So the presentation from the AUA yesterday that has already garnered media attention is the idea that we may be able to train dogs to detect prostate cancer based on the aroma of male urine.
Several years ago it was initially suggested that dogs were able to detect patients with bladder cancer based on smell. We are not aware of any compelling, long-term follow-up on that research, so we are a little skeptical about the data presented yesterday, However, for what it is worth …
A Paris-based research team has reported that a Belgian Malinois was trained to recognize and identify volatile organic compounds (VOCs) in urine that are derived from prostate cancer cells. First, the research team used urine samples from 33 patients with biopsy-confirmed prostate cancer to train the dog to recognize the characteristic aromas of prostate cancer-derived VOCs. They then trained the dog to differentiate between the smell of urine from cancer patients and urine from non-cancerous controls. Finally, the dog were challenged to find the one urine sample from a cancer patient among five samples when the other four samples were all from non-cancerous patients.
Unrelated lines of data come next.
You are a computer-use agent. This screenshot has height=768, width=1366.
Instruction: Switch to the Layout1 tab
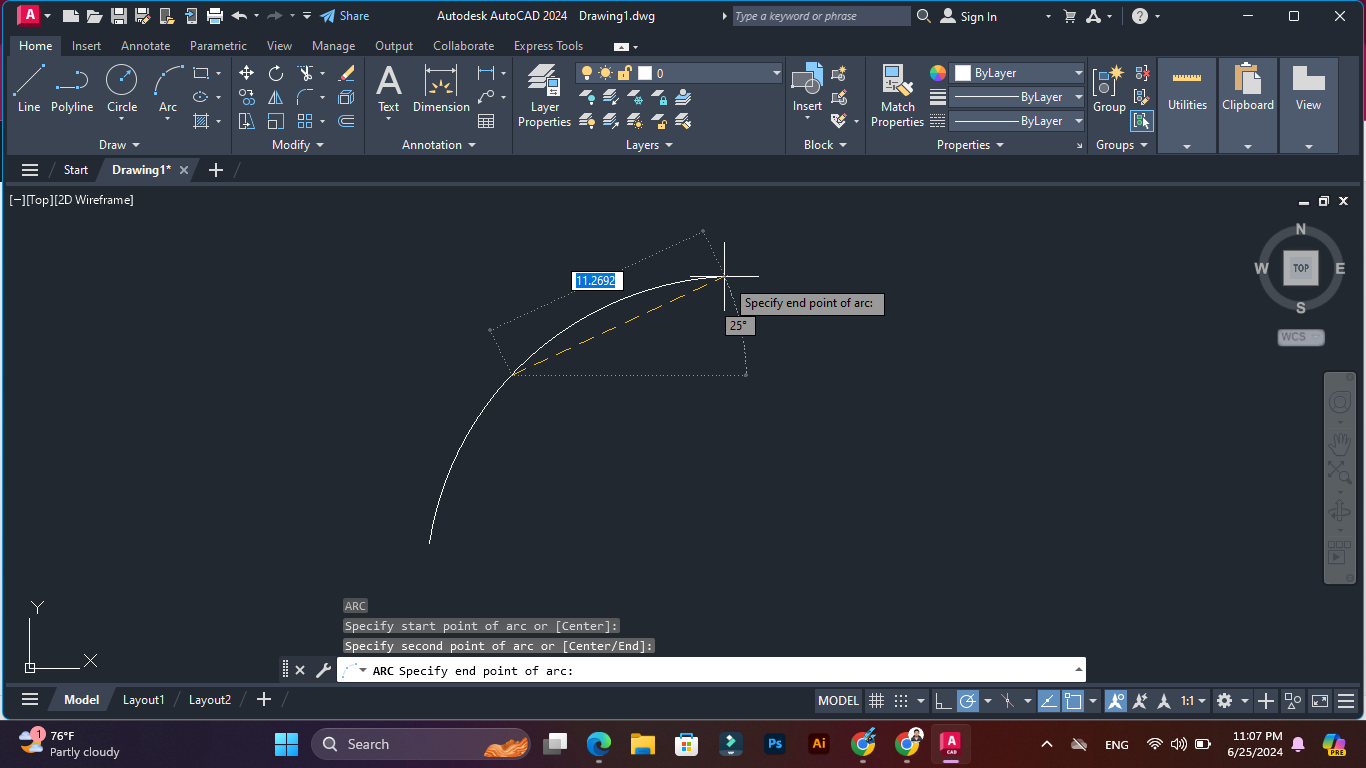click(143, 699)
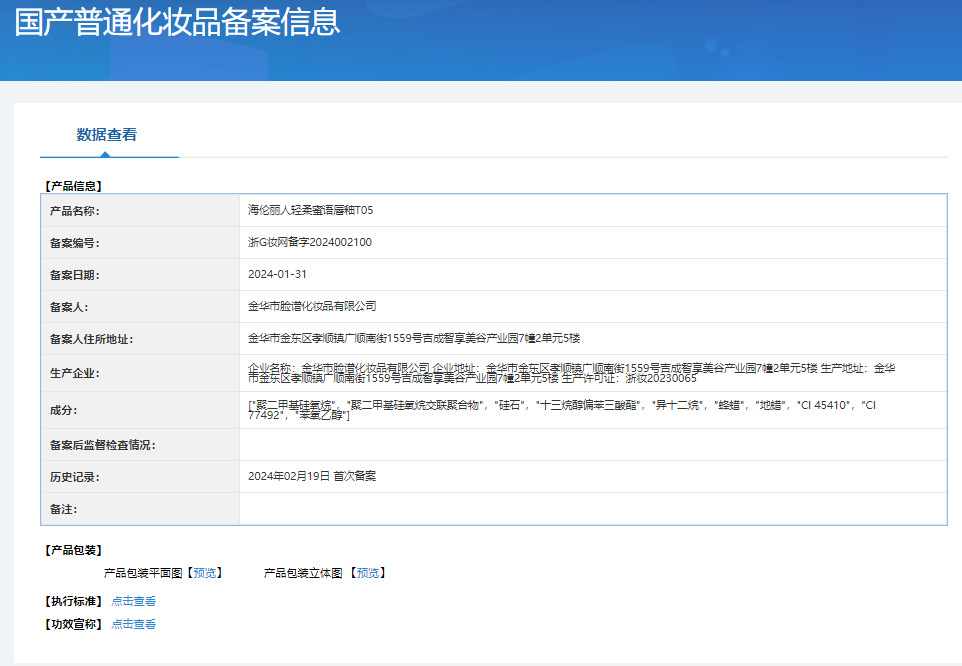Click the 【产品包装】 section heading
The width and height of the screenshot is (962, 666).
74,550
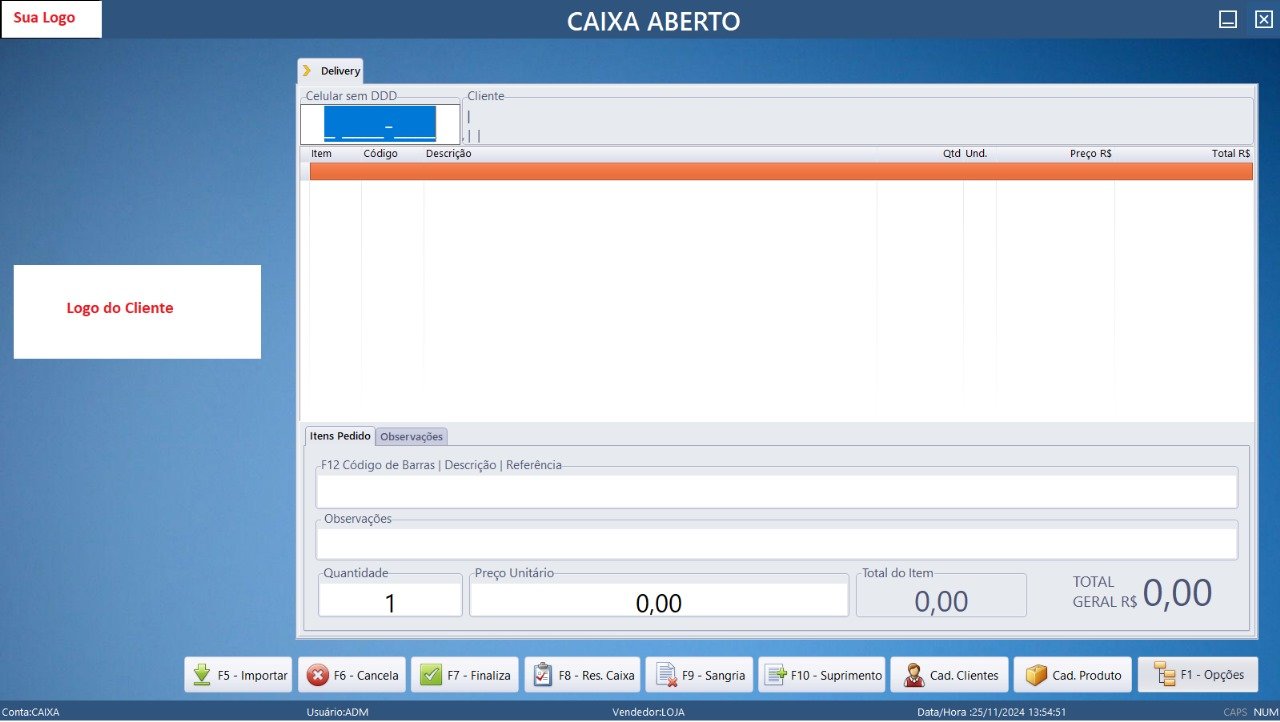Click the Descrição column header
The height and width of the screenshot is (722, 1280).
448,154
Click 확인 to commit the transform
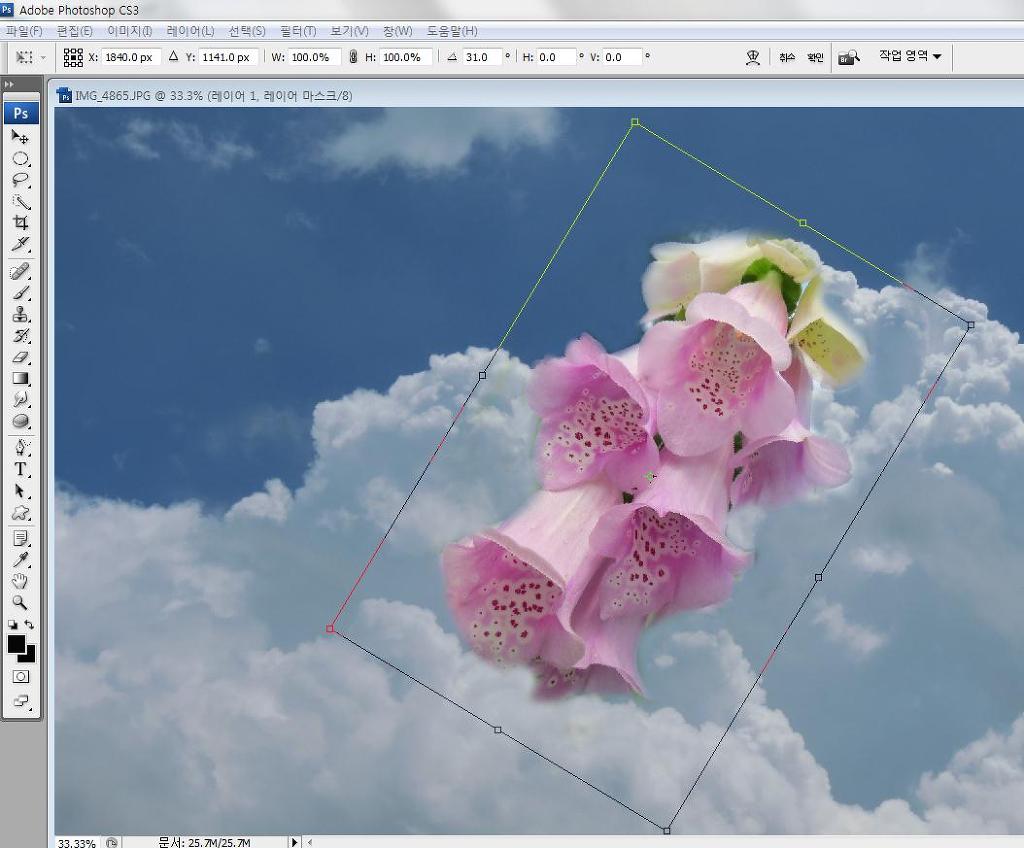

According to the researchers, the dog was able to correctly identify 63/66 samples, with a sensitivity of 100 percent and a specificity of 91 percent. The negative predictive value was 100 percent. This is an accuracy significantly higher than anything accomplished with PSA or PCA3 or any other test available today. However, The “New” Prostate Cancer InfoLink is of the humble opinion that we are going to need a great deal more evidence before we can start to base the decision to biopsy patients on the quality of Lassie’s nose.
In fairness to the canine member of the research team, the Belgian Malinois breed of dog (which is a type of German shepherd) already has a well-recognized history of being able to sniff out bombs in airports and to detect VOCs in urine from other types of cancer patient.